* _Activity_
Print everything in the records exactly. Leave the pictures out.

* _Excerpted data_
• • • •

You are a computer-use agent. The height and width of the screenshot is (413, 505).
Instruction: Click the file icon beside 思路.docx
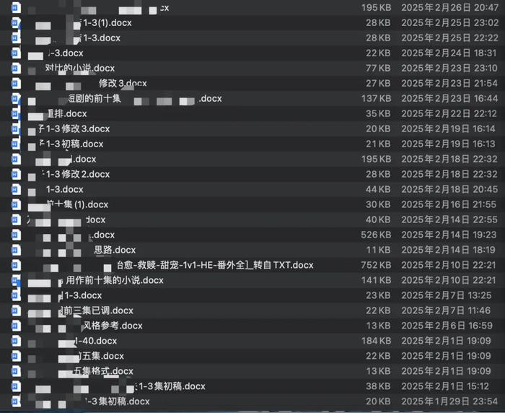16,250
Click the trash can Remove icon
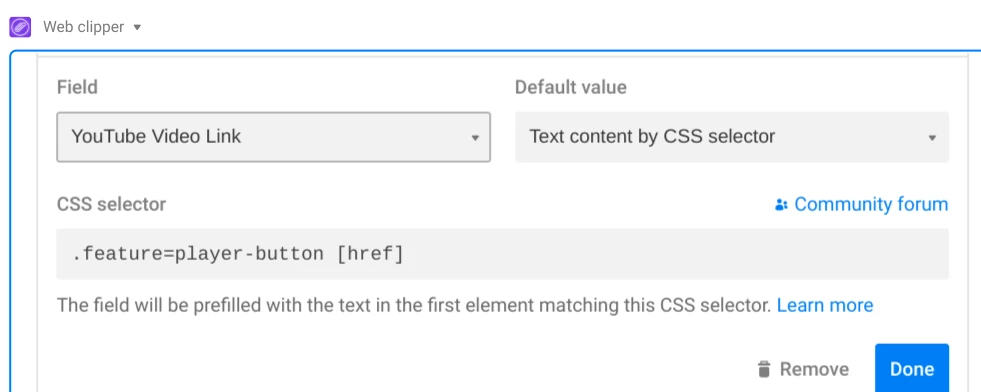 point(764,369)
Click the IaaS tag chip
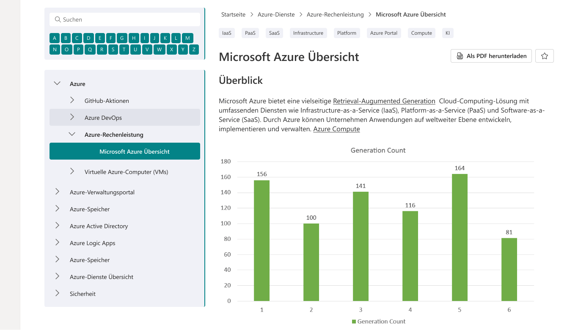 tap(227, 33)
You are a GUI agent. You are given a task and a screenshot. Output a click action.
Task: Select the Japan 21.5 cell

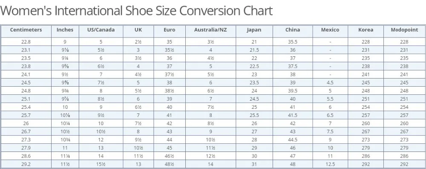[x=254, y=50]
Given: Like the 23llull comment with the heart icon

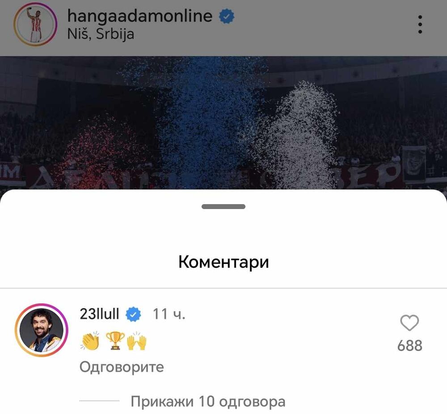Looking at the screenshot, I should pos(409,323).
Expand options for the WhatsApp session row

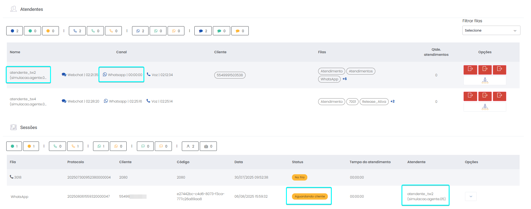[x=471, y=196]
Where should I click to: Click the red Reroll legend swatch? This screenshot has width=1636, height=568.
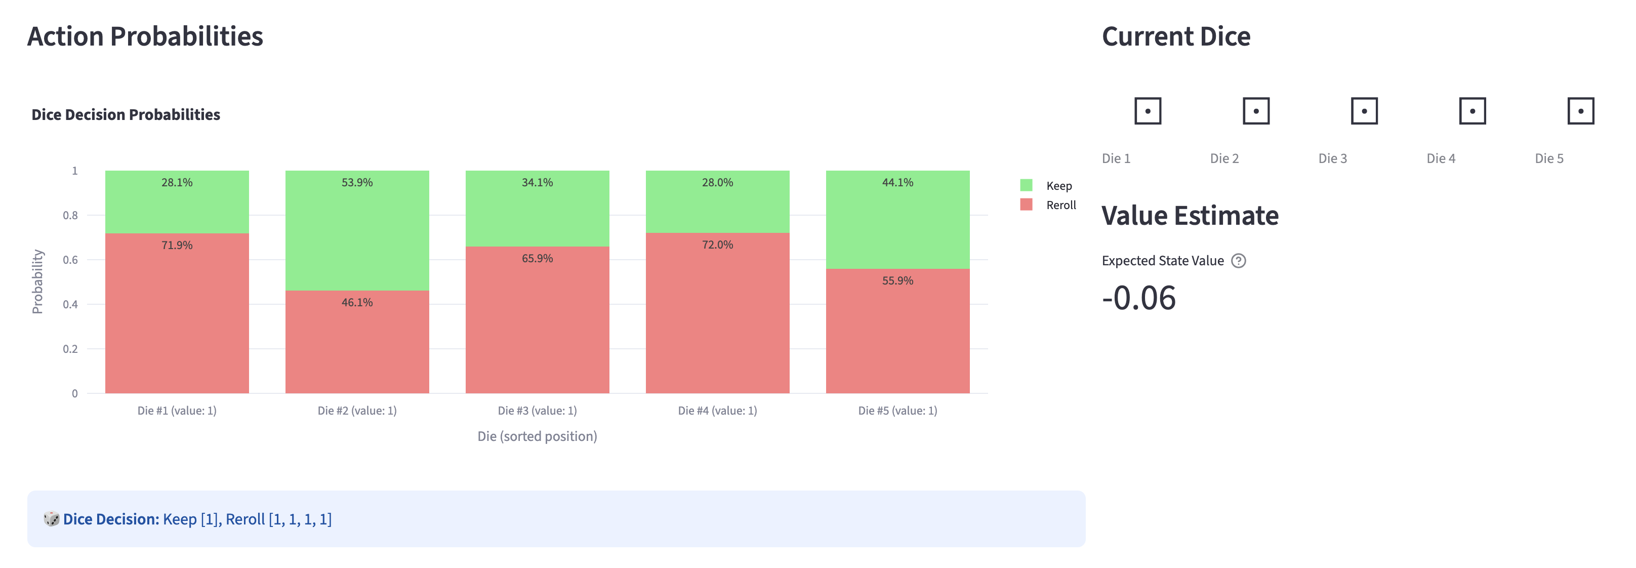1026,205
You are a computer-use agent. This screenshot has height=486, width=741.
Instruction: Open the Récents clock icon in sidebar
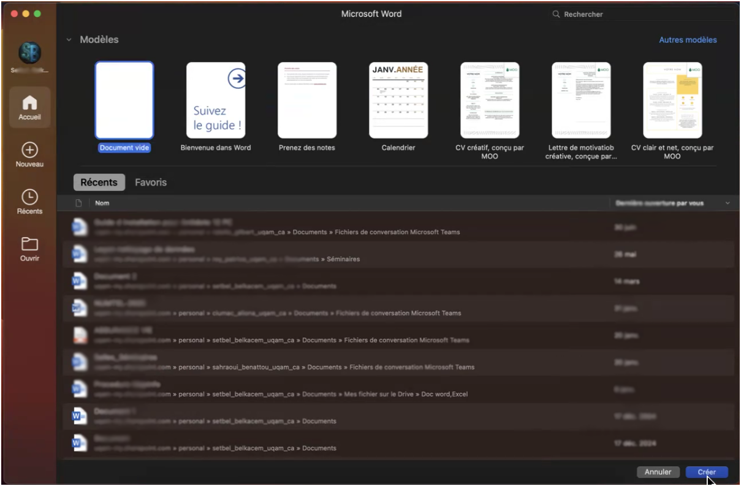point(29,197)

• • • •

* _Result_
You are a computer-use agent. The height and width of the screenshot is (413, 505).
Instruction: Click the file icon beside 思路.docx
16,250
Click the trash can Remove icon
 point(764,369)
Click the IaaS tag chip
 tap(227, 33)
You are a GUI agent. You are given a task and a screenshot. Output a click action.
Task: Select the Japan 21.5 cell

[x=254, y=50]
Given: Like the 23llull comment with the heart icon

Looking at the screenshot, I should pos(409,323).
Expand options for the WhatsApp session row

[x=471, y=196]
Where should I click to: Click the red Reroll legend swatch? This screenshot has width=1636, height=568.
1026,205
You are a computer-use agent. This screenshot has height=486, width=741.
Instruction: Open the Récents clock icon in sidebar
point(29,197)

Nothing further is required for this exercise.